Italia: estate più calda dal 1950, battuto il record del 2003
Con le sue giornate afose, che si sono susseguite quasi senza tregua, l'estate 2026 si è già affermata come la più calda mai registrata in Italia dal 1950 e ha battuto perfino il record dell'estate 2003, finora considerata eccezionale e addirittura irripetibile.
(Keystone-ATS) Mentre l’afa ha ormai le ore contate, pronta a essere spazzata via dalla perturbazione atlantica in arrivo mercoledì 9 settembre, ad aggiudicare il nuovo primato all’estate 2026 è l’analisi condotta dall’Istituto per la bioeconomia del Consiglio nazionale delle ricerche.
I valori, studiati da Lorenzo Arcidiaco del Cnr-Ibe, sono quelli contenuti nell’archivio di Era5 Land, la banca dati del Centro europeo per le previsioni meteo di medio periodo (Ecmwf), che raccoglie l’andamento delle temperature risalendo fino al 1950. Dal confronto dei dati relativi agli ultimi 76 anni è risultato dunque che nell’estate 2026 la temperatura media su tutto il territorio nazionale (comprese le zone montuose) è stata di 24,3°C a due metri dal suolo, contro la media di 23,6 °C dell’estate 2003, sempre su tutto il territorio nazionale e a due metri dal suolo, ha detto Arcidiaco.
A pochi giorni dalla fine dell’estate meteorologica, che va dal primo giugno al 31 agosto, i dati indicano inoltre che da gennaio ad agosto 2026 si è registrato in tutti i mesi un aumento delle temperature rispetto allo stesso periodo del 2025.
Le giornate torride di agosto 2026 hanno fatto registrare lo scostamento maggiore, con una temperatura media sul territorio nazionale di 25,6 gradi, vale a dire superiore di 5,2 gradi a quella media registrata in agosto nei 29 anni trascorsi dal 1951 al 1980, pari a 20,4 gradi, e superiore di 3,5 gradi rispetto a quella media di agosto dei 19 anni fra il 1991-2020, pari a 22,1 gradi.
Inoltre, “la media di 25,6 gradi Celsius registrata ad agosto 2026 supera i precedenti record di 24,6°C del 2024 e di 24°C raggiunti nell’agosto 2017”, aggiunge Arcidiaco. “I dati – osserva – fanno presagire che il 2026 possa concludersi come l’anno più caldo dal 1950”.
Le mappe dell’andamento mensile delle temperature (Heat Map) dal 1950, indicano poi che nel 2026 sono avvenuti “per la prima volta consecutivamente il luglio e l’agosto più caldi in assoluto”, osserva il ricercatore. “Quest’anno già in primavera – prosegue – si era raggiunta una temperatura media record per la stagione, con 12,1 gradi a due metri dal suolo, pari a quella registrata nel 2024, anno più caldo in assoluto dal 1950”.
Fra gli altri valori eccezionali rilevati nel 2026, l’analisi del Cnr indica che da gennaio ad agosto la porzione del territorio italiano con anomalie di temperature superiori a un grado è aumentata a circa il 70% e al 40% quella con anomalie superiori a due gradi.
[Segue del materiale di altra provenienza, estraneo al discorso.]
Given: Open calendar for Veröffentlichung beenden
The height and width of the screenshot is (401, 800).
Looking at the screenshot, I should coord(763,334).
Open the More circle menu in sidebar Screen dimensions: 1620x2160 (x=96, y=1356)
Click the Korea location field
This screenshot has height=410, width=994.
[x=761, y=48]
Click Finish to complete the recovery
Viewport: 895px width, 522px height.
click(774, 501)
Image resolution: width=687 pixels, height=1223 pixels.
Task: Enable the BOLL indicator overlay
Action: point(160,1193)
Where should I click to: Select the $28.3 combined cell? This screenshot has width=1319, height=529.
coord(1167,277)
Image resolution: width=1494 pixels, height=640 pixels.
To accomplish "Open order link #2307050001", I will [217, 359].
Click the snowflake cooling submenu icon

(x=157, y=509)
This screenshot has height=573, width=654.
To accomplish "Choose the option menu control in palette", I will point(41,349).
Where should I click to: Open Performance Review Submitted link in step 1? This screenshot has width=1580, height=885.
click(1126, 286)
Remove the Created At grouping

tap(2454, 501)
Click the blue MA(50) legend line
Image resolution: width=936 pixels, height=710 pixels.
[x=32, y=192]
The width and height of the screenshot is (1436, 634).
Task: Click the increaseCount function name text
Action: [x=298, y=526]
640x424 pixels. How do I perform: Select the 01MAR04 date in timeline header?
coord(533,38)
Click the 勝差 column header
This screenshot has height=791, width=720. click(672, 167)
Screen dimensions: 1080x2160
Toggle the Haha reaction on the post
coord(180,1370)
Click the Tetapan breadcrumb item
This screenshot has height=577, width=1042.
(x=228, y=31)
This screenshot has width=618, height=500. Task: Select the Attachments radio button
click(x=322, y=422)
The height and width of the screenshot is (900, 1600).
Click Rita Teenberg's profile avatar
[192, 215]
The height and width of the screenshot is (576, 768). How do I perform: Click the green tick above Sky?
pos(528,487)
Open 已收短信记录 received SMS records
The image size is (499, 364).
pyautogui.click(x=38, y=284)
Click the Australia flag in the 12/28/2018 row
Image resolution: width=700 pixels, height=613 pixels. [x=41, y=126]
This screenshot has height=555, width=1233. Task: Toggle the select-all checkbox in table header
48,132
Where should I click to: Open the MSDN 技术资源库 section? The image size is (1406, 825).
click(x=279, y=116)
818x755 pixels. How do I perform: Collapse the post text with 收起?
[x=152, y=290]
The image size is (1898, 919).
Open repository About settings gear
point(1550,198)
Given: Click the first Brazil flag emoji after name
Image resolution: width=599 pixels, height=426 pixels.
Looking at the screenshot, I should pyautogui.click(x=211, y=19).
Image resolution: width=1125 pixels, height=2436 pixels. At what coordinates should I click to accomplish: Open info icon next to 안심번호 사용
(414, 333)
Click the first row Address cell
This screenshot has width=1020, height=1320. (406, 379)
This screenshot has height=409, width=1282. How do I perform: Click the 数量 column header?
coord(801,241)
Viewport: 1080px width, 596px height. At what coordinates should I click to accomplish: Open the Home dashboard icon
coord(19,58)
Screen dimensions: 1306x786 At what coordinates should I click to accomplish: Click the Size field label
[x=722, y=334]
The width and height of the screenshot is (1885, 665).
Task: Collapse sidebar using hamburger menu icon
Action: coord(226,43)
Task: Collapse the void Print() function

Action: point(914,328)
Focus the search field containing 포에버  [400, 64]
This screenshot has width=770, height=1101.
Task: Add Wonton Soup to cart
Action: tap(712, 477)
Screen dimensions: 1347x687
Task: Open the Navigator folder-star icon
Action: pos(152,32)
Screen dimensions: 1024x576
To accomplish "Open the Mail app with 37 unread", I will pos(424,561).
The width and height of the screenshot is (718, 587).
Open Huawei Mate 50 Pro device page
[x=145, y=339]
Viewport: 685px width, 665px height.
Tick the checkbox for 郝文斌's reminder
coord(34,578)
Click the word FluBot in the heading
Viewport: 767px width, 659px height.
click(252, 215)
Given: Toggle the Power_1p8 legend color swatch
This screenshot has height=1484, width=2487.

Le concentrazioni maggiori si rilevano “nelle aree di pianura del nord-ovest e appenniniche” e “in gran parte -si tratta di superfici coltivate”, dice il ricercatore.
Anche le zone alpine hanno accusato il caldo eccezionale. Il ghiacciaio della Marmolada, per esempio, dall’inizio del 2026 è arretrato di 23 metri, il triplo rispetto al 2025, e gli ettari totali sono scesi da 92 a 83: una simile perdita era stata registrata solo nel 2022, l’anno del crollo, come indicano i risultati della campagna glaciologica promossa sulla Marmolada dal Museo di Geografia dell’Università di Padova.
Il caldo complica la vita anche nelle città: i dati globali delle reti Gsod e Ogimet, che fanno capo all’agenzia statunitense per l’atmosfera e gli oceani, Noaa, indicano che a Roma, Firenze e Torino si sono registrate ondate di calore anomalo e prolungato, con valori eccezionali per quasi una settimana di fila.